One parent I saw comes in to pick up her little boy, who is three and a half.  He throws down his work, runs over to mommy to give a big hug, tells her all his stories about his day, then goes and puts away his work.  Here is where the situation turns sticky.  Mother is now over by the hooks, gathering her child’s pictures, putting his bag in order, and gathering his lunch kit.  He comes over to her, she asks him to take off his shoes and put them on the shelf.  He looks at her with the biggest eyes ‘I cant”.  She looks at him again, and says to please take off his shoes, they still have to collect his brother. At this point he sits on the floor, gives a big pout and wines “I cant mommy”. Well this continues on for about five minutes till the child is having a tantrum on the floor, and the mother ends up throwing everything on the floor, grabbing the shoes, taking them off, shoving on the boots and stating ‘there, I did it now, is this what you want?’ and storms off. Yes mother, this is what he wanted.  You have played into his game and allowed him to be in charge of the situation! Sadly, this happens a lot with parents being too tired to allow the child the time to understand that this isn’t their job, but the child’s! This isn’t a time for a fit but a chance to be responsible!

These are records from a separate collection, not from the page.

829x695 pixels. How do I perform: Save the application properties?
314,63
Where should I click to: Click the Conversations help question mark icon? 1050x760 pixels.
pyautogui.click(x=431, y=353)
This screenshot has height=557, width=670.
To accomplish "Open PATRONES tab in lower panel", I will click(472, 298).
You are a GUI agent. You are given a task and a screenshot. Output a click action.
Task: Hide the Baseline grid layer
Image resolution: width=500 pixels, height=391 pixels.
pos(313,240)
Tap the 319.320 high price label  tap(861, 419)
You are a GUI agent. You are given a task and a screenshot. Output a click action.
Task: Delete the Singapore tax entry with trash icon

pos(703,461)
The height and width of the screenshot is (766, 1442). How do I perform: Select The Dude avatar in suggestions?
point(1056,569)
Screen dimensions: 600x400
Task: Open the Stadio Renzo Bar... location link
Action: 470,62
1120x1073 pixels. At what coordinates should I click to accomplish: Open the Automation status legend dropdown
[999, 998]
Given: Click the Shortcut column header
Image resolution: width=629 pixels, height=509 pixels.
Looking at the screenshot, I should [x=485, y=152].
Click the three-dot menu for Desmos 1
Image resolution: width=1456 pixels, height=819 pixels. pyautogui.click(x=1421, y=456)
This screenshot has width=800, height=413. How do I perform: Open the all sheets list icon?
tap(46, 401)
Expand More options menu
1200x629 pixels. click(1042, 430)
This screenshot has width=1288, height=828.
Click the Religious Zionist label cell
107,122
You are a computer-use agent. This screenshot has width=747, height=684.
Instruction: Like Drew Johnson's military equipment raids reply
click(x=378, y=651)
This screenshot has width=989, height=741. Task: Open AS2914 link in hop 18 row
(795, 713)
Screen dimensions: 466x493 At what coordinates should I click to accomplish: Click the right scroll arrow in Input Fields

When a child is starting to pout, there is a reason for I, the child is craving attention, and is hoping for the parent to indulge in this simple, though frustrating, act.  In this instance, a good response is ” I see this is a big job and it can seem hard, but if you show me how you cant do it, maybe we can figure this out?”  By responding with an I message, by recognizing their emotions and allowing them a chance to try, you are allowing a person to grow, feel recognized, and a chance to  be responsible.  But just stating “do it”, the child feels ignored and becomes more upset! This really is one of my favorite answers, for if a child can show you how hard it is, sometimes it works out well, and sometimes you can actually see where the problem is! If a child does the job, ask them how they feel, if they are proud for taking care of themselves!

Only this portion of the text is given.